= AMOS (satellite bus) =

Satellite bus

The AMOS (Hebrew: ), an acronym for Affordable Modular Optimized Satellite, is a family of lightweight satellite bus for geostationary orbit communications satellite designed and manufactured by Israel Aerospace Industries (IAI) of Israel.

== Families ==
Little is known regarding the different variations. But it is known of at least two built versions and a third in development.

== AMOS (original) ==
The AMOS bus is a lightweight version used for satellites between 1.5 and 2 tonne, with 800 to 1700 watts of power. The satellite bus started with the AMOS-1, the smallest of all the family, and increased mass, payload successively in the AMOS-2 and AMOS-3.

== AMOS 4000 ==
The AMOS 4000 platform is the second generation, a much bigger and sophisticated satellite bus. It is prepared for satellites weighing between 3 and 5.5 tonne and with power generation between 3 and 12 kW. It offers more autonomous capabilities and advanced control applications. It is composed of three modules: Bus, Repeater and Earth Facing Antennas.

Only two satellites have used this bus: AMOS-4, massing 4250 kg and generating 6 kW of power. And AMOS-6 at 5400 kg and generating 10 kW. But AMOS-6 is enhanced by using electric propulsion for station keeping only.
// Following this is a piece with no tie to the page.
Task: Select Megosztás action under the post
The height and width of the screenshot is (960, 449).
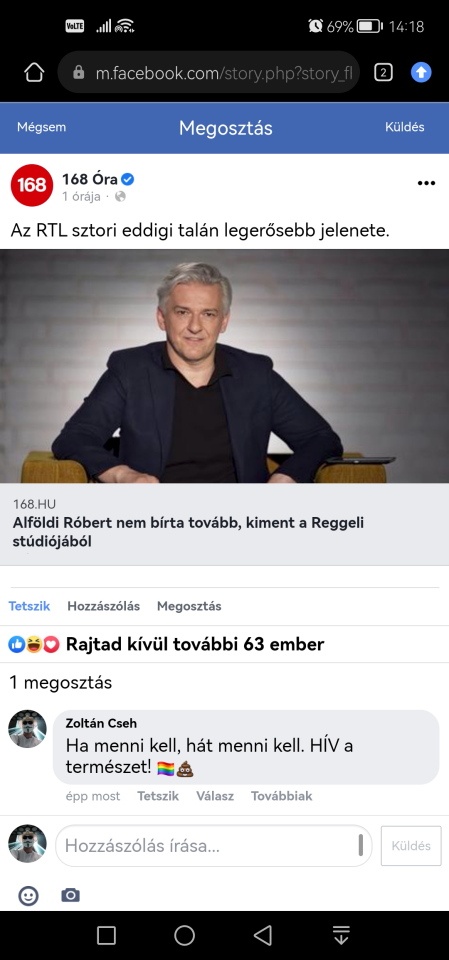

Orbit raising is still done by the more traditional and faster chemical propulsion.

== AMOS E ==
The next development of the AMOS satellite bus is the implementation of pure electric propulsion. The increased efficiency for orbit raising and station keeping in comparison to chemical propulsion can result in reductions of mass of up to 50%. The expected spacecraft mass will be in the 1.5 to 2 tonne range and offer an expected life of 15 years. This new product will be ready by 2018 and IAI expect it to win some foreign orders.
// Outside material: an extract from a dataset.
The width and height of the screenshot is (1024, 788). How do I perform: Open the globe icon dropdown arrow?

== List of AMOS-based satellites ==
The currently known uses of the AMOS satellite bus has been for most of the AMOS series of civilian communications satellites operated by Spacecom, also of Israel.

- AMOS-1
- AMOS-2
- AMOS-3
- AMOS-4
- AMOS-6

== See also ==
- Ofeq – Ofeq family of satellites on which technology the first versions of the AMOS platform was based.
- EROS (satellite) – EROS family of Earth observation satellites also made by IAI.